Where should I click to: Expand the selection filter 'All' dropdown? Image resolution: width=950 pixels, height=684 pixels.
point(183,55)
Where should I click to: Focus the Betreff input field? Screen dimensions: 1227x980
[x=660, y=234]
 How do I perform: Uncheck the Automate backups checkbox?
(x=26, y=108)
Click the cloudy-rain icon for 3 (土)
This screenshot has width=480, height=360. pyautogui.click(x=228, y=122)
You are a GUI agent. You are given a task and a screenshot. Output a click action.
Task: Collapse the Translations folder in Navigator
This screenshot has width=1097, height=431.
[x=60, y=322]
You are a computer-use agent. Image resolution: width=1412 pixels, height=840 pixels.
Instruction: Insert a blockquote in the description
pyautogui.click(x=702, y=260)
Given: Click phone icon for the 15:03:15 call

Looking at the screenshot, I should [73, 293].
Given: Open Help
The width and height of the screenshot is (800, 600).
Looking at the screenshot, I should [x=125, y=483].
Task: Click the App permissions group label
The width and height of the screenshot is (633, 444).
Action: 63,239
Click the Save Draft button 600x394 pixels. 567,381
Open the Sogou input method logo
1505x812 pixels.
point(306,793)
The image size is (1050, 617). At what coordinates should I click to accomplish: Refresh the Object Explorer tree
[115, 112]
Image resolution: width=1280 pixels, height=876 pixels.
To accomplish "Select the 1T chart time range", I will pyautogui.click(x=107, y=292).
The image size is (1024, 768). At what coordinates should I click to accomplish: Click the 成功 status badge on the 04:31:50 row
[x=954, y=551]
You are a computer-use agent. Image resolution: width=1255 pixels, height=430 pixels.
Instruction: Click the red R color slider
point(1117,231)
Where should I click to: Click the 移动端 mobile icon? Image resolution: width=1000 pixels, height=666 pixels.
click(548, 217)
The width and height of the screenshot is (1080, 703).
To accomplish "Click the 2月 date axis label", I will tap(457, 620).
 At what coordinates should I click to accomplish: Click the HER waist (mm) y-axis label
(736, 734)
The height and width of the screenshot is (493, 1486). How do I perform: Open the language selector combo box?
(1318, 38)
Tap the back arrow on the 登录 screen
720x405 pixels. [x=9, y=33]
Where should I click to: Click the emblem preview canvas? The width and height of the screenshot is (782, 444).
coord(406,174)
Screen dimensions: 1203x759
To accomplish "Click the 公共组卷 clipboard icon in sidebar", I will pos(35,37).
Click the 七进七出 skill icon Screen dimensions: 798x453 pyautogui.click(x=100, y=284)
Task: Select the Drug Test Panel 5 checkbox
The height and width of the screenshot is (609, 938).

........

**Directive**
Count the lines above that contain the string "axis", treating uppercase and lowercase as distinct, and state only the number.

**Answer to this task**
2